══ Fragmento del texto

¿Quién es el español que ha pasado veinticuatro horas sin
ocuparse una vez siquiera de la inmoralidad que nos devora? "Yo no soy
político -dice uno-, pero sería partidario de cualquier gobierno que nos diera
moralidad". "España está irremisiblemente perdida -observa otro- si
no se moraliza su administración". "A este gobierno (sea cual sea)
-dice un tercero- le matará la inmoralidad". Quiere éste empezar un pleito
y el temor a la inmoralidad le detiene. Piensa aquél proponer al gobierno un
negocio que enriquecería, dice, a una comarca entera, y por la inmoralidad se
retrae.
Al oír tales y tan continuadas lamentaciones, no parece
sino que todos los españoles sintamos hambre de moralidad, y que el gobierno y
la administración sean los únicos que con su inmoralidad nos perturban.
Esos banqueros que, estrujando los últimos restos de la
pública riqueza, doblan y triplican en un mes los capitales que no poseen,
tratando con los gobiernos, son verdaderos Jeremías cuando se conversa sobre
moralidad.
¿Existe verdaderamente tanta inmoralidad como se dice?
¿Es ésta patrimonio exclusivo de la administración y del gobierno? Y la
contestación que nos hemos dado siempre ha sido verdaderamente desconsoladora.

════

== Qué se pide ==
a - En el texto sobre la inmoralidad, ¿qué detiene al que quiere empezar un pleito?
b - Extrae del texto sobre la inmoralidad el pasaje que comienza en las palabras "-dice un tercero- le" y termina después de "inmoralidad nos perturban.".

══ Datos proporcionados

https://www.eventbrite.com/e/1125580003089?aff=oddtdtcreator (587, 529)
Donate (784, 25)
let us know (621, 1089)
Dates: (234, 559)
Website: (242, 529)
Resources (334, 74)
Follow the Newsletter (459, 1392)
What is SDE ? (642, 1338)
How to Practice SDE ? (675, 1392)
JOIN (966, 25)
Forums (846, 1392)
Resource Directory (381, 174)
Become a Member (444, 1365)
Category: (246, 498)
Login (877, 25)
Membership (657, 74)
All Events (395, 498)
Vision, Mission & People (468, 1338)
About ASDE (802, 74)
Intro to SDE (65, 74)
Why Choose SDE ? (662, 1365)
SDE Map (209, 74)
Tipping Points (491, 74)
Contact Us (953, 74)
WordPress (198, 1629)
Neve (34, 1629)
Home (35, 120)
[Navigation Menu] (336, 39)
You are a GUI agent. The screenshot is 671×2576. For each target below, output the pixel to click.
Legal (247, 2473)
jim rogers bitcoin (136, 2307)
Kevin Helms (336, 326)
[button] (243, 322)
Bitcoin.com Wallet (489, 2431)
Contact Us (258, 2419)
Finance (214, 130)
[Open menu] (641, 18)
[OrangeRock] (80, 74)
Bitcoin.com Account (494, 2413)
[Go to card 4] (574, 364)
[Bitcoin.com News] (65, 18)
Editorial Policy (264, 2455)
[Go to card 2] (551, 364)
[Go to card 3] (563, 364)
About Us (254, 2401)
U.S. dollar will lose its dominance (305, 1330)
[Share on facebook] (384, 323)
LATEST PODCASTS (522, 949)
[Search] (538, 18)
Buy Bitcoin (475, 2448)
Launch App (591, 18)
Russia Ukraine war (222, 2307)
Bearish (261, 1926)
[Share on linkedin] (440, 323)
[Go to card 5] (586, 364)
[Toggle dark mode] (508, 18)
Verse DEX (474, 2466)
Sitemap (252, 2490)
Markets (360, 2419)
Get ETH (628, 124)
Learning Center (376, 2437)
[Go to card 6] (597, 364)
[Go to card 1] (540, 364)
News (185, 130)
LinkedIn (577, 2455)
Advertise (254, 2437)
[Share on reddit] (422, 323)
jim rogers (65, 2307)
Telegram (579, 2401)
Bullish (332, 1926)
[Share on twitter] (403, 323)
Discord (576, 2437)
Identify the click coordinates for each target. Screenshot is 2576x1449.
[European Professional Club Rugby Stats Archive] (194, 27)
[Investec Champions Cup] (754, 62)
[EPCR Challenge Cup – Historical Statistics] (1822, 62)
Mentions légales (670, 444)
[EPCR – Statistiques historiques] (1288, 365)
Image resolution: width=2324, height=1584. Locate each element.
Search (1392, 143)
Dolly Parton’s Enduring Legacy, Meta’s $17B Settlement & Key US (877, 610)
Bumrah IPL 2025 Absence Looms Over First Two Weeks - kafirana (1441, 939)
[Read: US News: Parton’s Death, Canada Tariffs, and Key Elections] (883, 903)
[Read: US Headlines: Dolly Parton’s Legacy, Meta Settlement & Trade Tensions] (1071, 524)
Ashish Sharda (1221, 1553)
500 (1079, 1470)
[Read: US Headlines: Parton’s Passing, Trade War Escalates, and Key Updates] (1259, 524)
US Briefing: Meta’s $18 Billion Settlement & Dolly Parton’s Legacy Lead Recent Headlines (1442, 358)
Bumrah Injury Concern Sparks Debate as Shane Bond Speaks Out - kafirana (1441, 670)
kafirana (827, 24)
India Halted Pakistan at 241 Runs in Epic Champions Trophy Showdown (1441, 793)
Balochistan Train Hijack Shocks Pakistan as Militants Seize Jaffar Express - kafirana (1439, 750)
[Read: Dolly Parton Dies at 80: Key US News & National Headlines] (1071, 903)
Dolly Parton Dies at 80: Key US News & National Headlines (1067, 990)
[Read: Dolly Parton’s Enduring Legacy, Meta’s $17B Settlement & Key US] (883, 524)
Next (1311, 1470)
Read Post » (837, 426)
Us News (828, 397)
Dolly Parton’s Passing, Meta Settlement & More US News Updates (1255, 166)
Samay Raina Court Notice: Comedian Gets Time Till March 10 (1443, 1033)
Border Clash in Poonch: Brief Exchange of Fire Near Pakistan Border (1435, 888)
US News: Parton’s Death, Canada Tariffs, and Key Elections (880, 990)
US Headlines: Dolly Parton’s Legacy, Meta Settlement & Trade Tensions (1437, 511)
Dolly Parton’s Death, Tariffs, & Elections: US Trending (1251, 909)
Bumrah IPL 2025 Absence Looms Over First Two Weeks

════

== Respuestas escritas ==
a - El temor a la inmoralidad.

b -
-dice un tercero- le matará la inmoralidad". Quiere éste empezar un pleito
y el temor a la inmoralidad le detiene. Piensa aquél proponer al gobierno un
negocio que enriquecería, dice, a una comarca entera, y por la inmoralidad se
retrae.
Al oír tales y tan continuadas lamentaciones, no parece
sino que todos los españoles sintamos hambre de moralidad, y que el gobierno y
la administración sean los únicos que con su inmoralidad nos perturban.